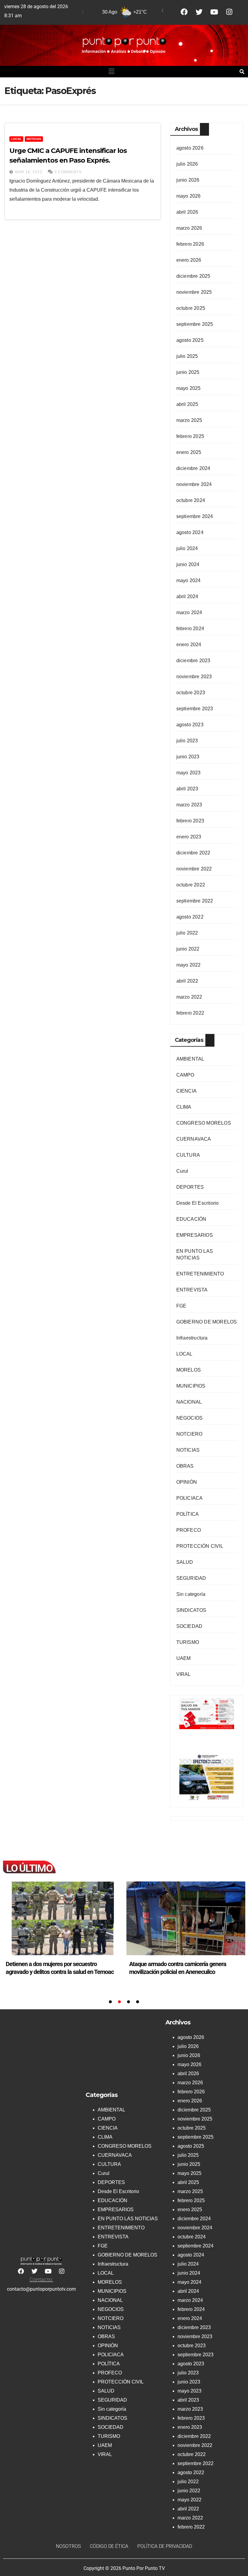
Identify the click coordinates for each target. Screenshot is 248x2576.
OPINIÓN (186, 1482)
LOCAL (16, 139)
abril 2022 (187, 980)
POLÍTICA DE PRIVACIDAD (164, 2546)
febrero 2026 (190, 244)
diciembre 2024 (193, 468)
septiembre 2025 (194, 324)
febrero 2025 (190, 436)
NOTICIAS (34, 139)
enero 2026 (188, 260)
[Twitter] (199, 12)
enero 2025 (188, 452)
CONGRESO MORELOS (203, 1123)
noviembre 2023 (194, 676)
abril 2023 (187, 788)
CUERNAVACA (193, 1139)
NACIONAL (189, 1402)
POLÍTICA (187, 1514)
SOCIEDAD (189, 1626)
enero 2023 (188, 836)
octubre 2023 (190, 692)
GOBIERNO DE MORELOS (206, 1321)
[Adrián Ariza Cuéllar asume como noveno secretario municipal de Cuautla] (185, 1918)
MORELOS (188, 1369)
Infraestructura (192, 1337)
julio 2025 (187, 356)
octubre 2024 (190, 500)
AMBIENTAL (190, 1058)
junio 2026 (188, 180)
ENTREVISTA (192, 1289)
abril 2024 (187, 596)
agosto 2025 (190, 340)
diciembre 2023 (193, 660)
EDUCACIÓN (191, 1219)
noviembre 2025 (194, 292)
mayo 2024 (188, 580)
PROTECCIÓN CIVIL (199, 1546)
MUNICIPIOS (191, 1385)
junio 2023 (188, 756)
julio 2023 (187, 740)
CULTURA (188, 1155)
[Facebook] (184, 12)
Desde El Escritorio (197, 1203)
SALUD (184, 1562)
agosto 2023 (190, 724)
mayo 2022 (188, 964)
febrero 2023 (190, 820)
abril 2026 (187, 212)
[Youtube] (214, 12)
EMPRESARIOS (194, 1235)
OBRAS (185, 1466)
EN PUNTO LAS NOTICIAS (128, 2218)
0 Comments (68, 172)
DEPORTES (190, 1187)
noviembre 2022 (194, 868)
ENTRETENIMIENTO (200, 1273)
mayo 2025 (188, 388)
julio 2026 (187, 164)
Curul (182, 1171)
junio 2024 (188, 564)
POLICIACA (189, 1498)
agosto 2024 (190, 532)
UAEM (183, 1658)
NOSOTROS (68, 2546)
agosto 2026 (190, 148)
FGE (181, 1305)
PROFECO (188, 1530)
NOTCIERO (189, 1434)
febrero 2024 (190, 628)
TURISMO (187, 1642)
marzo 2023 (189, 804)
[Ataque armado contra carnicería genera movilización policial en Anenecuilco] (62, 1918)
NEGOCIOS (189, 1418)
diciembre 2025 (193, 276)
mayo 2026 (188, 196)
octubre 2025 (190, 308)
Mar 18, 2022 (28, 172)
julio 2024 (187, 548)
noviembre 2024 (194, 484)
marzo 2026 (189, 228)
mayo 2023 (188, 772)
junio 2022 (188, 948)
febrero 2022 (190, 1013)
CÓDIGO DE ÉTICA (109, 2546)
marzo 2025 (189, 420)
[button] (111, 71)
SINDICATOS (191, 1610)
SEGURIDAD (191, 1578)
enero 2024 (188, 644)
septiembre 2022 (194, 900)
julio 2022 (187, 932)
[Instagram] (229, 12)
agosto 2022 (190, 916)
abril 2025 (187, 404)
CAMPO (185, 1074)
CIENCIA (186, 1091)
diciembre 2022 (193, 852)
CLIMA (183, 1107)
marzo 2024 (189, 612)
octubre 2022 (190, 884)
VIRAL (183, 1674)
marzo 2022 (189, 997)
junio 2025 (188, 372)
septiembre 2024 (194, 516)
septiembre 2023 (194, 708)
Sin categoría (191, 1594)
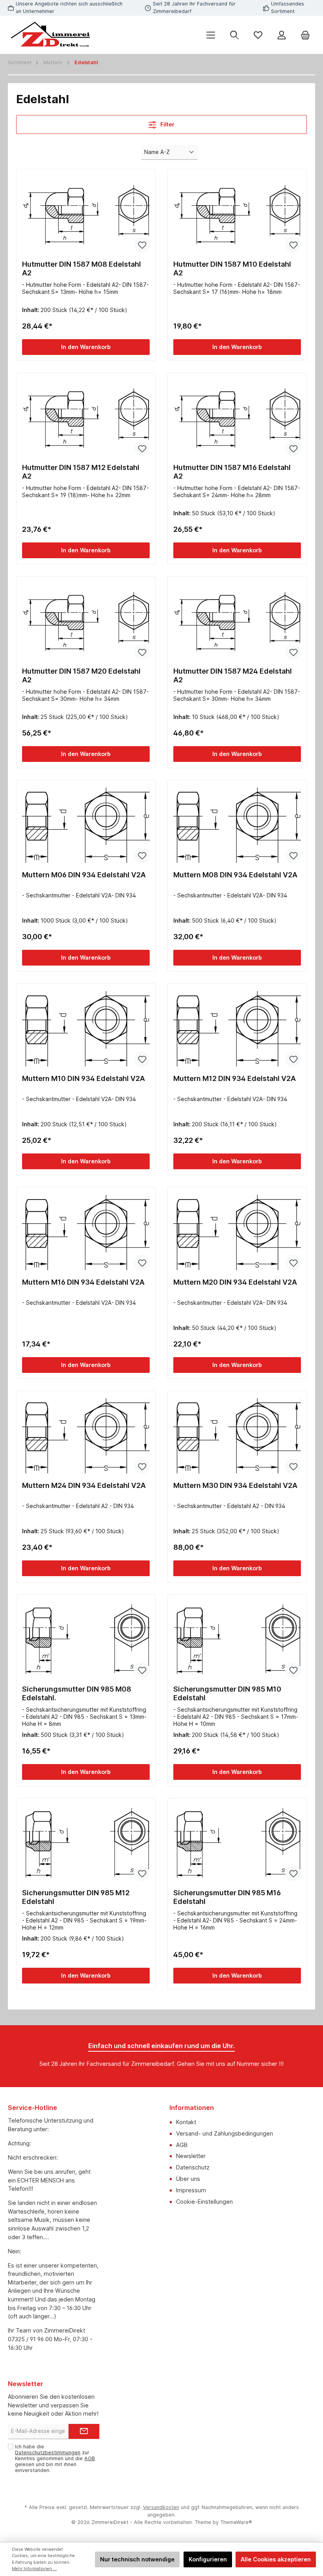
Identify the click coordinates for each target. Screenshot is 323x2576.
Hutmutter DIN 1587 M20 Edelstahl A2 (81, 675)
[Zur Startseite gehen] (51, 35)
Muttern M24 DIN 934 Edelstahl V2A (84, 1485)
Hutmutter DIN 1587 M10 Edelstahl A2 (232, 268)
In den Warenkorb (86, 347)
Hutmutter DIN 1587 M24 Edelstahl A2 (232, 675)
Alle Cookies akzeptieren (276, 2559)
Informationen (191, 2108)
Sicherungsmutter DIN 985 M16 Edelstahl (227, 1897)
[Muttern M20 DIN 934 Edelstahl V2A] (237, 1232)
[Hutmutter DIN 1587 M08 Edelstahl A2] (85, 214)
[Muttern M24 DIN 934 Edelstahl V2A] (85, 1436)
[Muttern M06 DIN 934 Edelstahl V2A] (85, 825)
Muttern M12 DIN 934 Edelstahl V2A (234, 1078)
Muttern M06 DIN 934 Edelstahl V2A (84, 875)
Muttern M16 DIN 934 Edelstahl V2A (83, 1282)
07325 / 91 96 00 (30, 2339)
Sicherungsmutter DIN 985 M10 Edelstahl (227, 1693)
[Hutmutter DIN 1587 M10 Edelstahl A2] (237, 214)
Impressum (191, 2190)
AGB (181, 2144)
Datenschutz (193, 2167)
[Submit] (84, 2431)
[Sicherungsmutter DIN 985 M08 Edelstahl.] (85, 1639)
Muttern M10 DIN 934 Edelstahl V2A (83, 1078)
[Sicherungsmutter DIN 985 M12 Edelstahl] (85, 1843)
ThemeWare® (236, 2522)
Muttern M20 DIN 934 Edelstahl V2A (235, 1282)
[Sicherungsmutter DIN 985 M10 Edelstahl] (237, 1639)
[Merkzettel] (258, 35)
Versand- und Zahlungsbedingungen (224, 2133)
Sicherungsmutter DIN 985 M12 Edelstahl (76, 1897)
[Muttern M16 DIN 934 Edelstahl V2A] (85, 1232)
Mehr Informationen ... (34, 2568)
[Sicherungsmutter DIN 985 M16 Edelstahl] (237, 1843)
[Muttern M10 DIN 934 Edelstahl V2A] (85, 1029)
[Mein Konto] (281, 35)
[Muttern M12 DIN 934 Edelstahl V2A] (237, 1029)
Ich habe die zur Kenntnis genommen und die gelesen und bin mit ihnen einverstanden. (55, 2458)
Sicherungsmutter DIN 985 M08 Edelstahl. (76, 1693)
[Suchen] (234, 35)
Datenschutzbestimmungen (47, 2452)
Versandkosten (161, 2507)
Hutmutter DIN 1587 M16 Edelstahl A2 (232, 471)
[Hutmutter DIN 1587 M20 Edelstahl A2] (85, 621)
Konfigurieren (208, 2559)
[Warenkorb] (305, 35)
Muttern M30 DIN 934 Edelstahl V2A (235, 1485)
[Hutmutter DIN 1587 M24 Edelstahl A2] (237, 621)
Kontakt (186, 2122)
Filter (166, 124)
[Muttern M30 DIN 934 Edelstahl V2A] (237, 1436)
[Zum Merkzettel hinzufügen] (142, 245)
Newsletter (191, 2156)
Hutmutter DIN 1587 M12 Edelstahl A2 (80, 471)
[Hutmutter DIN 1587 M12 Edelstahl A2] (85, 418)
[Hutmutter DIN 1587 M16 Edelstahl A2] (237, 418)
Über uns (188, 2178)
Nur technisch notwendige (137, 2559)
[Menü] (211, 35)
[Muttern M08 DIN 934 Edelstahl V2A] (237, 825)
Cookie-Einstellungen (204, 2201)
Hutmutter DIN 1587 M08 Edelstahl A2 (81, 268)
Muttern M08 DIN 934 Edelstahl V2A (235, 875)
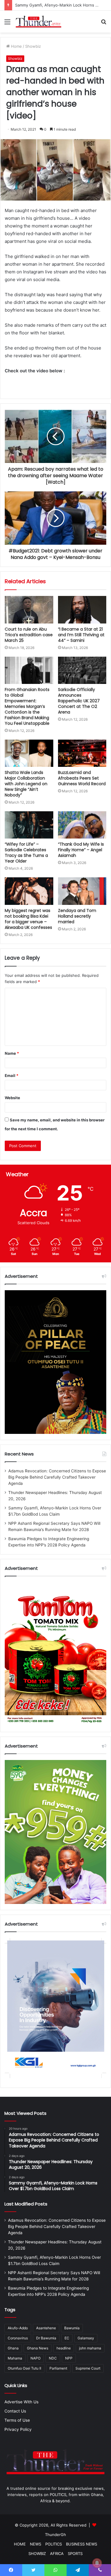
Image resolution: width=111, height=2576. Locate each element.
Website (12, 1097)
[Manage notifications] (97, 2563)
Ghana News (37, 2348)
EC (67, 2338)
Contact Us (15, 2411)
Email (11, 1075)
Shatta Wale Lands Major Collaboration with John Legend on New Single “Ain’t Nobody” (26, 784)
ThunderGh (55, 2534)
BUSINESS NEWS (81, 2544)
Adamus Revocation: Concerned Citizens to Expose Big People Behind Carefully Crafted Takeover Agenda (57, 1477)
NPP (69, 2358)
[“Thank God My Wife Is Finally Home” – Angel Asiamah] (82, 825)
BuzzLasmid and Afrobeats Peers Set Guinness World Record (82, 778)
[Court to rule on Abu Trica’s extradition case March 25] (29, 609)
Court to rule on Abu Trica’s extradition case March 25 (29, 634)
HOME (20, 2544)
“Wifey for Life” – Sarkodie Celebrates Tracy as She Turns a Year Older (26, 852)
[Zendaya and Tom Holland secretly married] (82, 891)
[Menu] (7, 24)
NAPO (35, 2358)
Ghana (13, 2348)
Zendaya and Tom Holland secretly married (77, 916)
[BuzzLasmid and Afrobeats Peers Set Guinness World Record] (82, 753)
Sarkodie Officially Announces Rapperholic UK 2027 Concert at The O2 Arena (79, 701)
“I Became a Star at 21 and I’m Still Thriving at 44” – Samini (81, 634)
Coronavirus (18, 2338)
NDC (53, 2358)
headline (64, 2348)
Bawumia (72, 2328)
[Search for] (104, 24)
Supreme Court (87, 2368)
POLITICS (53, 2544)
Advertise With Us (21, 2401)
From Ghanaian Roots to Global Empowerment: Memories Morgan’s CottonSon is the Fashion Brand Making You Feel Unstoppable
────────
**Problem requirements:** Those lines of the records above that run from the one containing "Sin categoría (191, 1594)" through the one containing "Muttern M24 DIN 934 Edelstahl V2A (84, 1485)" should be returned exactly, with no pictures among them.

**Reply:**
Sin categoría (191, 1594)
Identify the click coordinates for each target. Screenshot is 323x2576.
Hutmutter DIN 1587 M20 Edelstahl A2 (81, 675)
[Zur Startseite gehen] (51, 35)
Muttern M24 DIN 934 Edelstahl V2A (84, 1485)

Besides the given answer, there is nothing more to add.